El hombre, aun el envilecido por el neocapitalismo y el pseudosocialismo de nuestros días, es un ser maravilloso porque, a veces, habla. El lenguaje es la marca, la señal —no de su caída sino de su esencial irresponsabilidad. Por la palabra podemos acceder al reino perdido y recobrar los antiguos poderes. Esos poderes no son nuestros. El inspirado, el hombre que de verdad habla, no dice nada que sea suyo: por su boca habla el lenguaje. El sueño es propicio a la explosión de la palabra por ser un estado afectivo: su pasividad es actividad del deseo. El sueño es pasional. Aquí también su oposición al cristianismo fue de índole religiosa: el lenguaje, para decirse a sí mismo, aniquila la conciencia. La poesía no salva al yo del poeta: lo disuelve en la realidad más vasta y poderosa del habla. El ejercicio de la poesía exige el abandono, la renuncia al yo. Es lástima que el budismo no le haya interesado: esa tradición también destruye la ilusión del yo, aunque no en beneficio del lenguaje sino del silencio. (Debo añadir que ese silencio es palabra callada, silencio que no cesa de emitir significados desde hace más de dos mil años.) Recuerdo al budismo porque creo que la «escritura automática» es algo así como un equivalente moderno de la meditación budista; no pienso que sea un método para escribir poemas y tampoco es una receta retórica: es un ejercicio psíquico, una convocación y una invocación destinadas a abrir las esclusas de la corriente verbal. El automatismo poético, según lo subrayó varias veces el mismo Breton, colinda con el ascetismo: implica un estado de difícil pasividad que, a su vez, exige la abolición de toda crítica y autocrítica. Es una crítica radical de la crítica, un poner en entredicho a la conciencia. A su manera, es una vía purgativa, un método de negación tendiente a provocar la aparición de la verdadera realidad: el lenguaje primordial.

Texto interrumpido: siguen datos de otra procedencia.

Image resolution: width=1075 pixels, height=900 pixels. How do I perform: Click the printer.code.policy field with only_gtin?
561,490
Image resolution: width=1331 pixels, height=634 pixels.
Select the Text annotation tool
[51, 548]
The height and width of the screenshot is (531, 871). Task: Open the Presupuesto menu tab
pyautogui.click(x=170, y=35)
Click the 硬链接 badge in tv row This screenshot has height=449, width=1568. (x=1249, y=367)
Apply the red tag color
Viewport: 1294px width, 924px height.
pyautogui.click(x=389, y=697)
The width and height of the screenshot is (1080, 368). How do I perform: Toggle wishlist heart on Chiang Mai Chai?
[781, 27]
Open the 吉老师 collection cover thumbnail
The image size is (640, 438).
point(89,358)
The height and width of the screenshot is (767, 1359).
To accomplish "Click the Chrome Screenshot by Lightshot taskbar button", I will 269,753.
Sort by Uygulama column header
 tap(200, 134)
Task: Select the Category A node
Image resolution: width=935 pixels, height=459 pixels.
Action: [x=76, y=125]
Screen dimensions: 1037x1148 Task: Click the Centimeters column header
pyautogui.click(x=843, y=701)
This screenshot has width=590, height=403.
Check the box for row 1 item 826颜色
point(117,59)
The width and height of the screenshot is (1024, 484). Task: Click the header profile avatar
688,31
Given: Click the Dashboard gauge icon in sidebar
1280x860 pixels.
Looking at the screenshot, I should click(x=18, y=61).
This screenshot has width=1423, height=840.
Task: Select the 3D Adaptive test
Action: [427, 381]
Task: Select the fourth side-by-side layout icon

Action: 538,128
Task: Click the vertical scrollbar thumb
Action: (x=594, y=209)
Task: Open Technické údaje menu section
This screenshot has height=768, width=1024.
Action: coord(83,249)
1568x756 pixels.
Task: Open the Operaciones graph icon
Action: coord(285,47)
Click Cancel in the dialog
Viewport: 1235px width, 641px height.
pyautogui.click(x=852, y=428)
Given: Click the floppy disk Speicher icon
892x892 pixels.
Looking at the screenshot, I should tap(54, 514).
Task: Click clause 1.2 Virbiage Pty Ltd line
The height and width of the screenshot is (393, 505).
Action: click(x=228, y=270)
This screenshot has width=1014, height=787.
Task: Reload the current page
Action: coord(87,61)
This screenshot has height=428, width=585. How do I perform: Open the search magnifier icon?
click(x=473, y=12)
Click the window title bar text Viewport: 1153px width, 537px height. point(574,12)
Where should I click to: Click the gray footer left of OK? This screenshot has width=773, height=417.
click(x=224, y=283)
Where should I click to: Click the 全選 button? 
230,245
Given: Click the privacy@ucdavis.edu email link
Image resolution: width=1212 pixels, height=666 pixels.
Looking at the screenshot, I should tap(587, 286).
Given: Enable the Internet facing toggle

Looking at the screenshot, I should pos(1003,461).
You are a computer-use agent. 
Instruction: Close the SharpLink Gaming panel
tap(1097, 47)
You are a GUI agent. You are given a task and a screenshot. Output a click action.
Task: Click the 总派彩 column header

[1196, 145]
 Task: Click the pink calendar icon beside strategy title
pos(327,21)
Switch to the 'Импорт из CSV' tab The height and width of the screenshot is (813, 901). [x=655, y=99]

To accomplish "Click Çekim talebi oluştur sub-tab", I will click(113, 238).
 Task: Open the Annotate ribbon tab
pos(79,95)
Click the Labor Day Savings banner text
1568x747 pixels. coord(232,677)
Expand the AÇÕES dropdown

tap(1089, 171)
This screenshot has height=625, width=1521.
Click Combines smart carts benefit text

El fundamento de la «escritura automática» es la creencia en la identidad entre hablar y pensar. El hombre no habla porque piensa sino que piensa porque habla; mejor dicho, hablar no es distinto de pensar: hablar es pensar. Breton justifica su idea con esta observación: nous ne disposons spontanément pour nous exprimer que d’une seule structure verbale excluant de la manière la plus catégorique toute autre structure apparemment chargée du même sens. La primera objeción que podría oponerse a esta fórmula tajante es el hecho de que tanto en el habla diaria como en la prosa escrita nos encontramos con frases que pueden decirse con otras palabras o con las mismas, pero dispuestas en un orden distinto. Breton respondería, con razón, que entre una y otra versión no sólo cambia la estructura sintáctica sino que la idea misma se modifica, así sea de manera imperceptible. Todo cambio en la estructura verbal produce un cambio de significado. En un sentido riguroso, lo que llamamos sinónimos no son sino traducciones o equivalencias en el interior de una lengua; y lo que llamamos traducción es traslación o interpretación. Palabras como nirvana, dharma, tao o jen son realmente intraducibles; lo mismo ocurre con física, naturaleza, democracia, revolución y otros términos de Occidente que no tienen exacto equivalente en lenguas ajenas a nuestra tradición. A medida que la relación entre la estructura verbal y el significado es más íntima —matemáticas y poesía, para no hablar de lenguajes no articulados como la música y la pintura— la traducción es más y más difícil. En uno y otro extremo del lenguaje —la exclamación y la ecuación— es imposible separar al signo en sus dos mitades: significante y significado son lo mismo. Breton se opone así, tal vez sin saberlo, a Saussure: el lenguaje no es únicamente una convención arbitraria entre sonido y sentido, algo que empiezan a reconocer hoy los mismos lingüistas.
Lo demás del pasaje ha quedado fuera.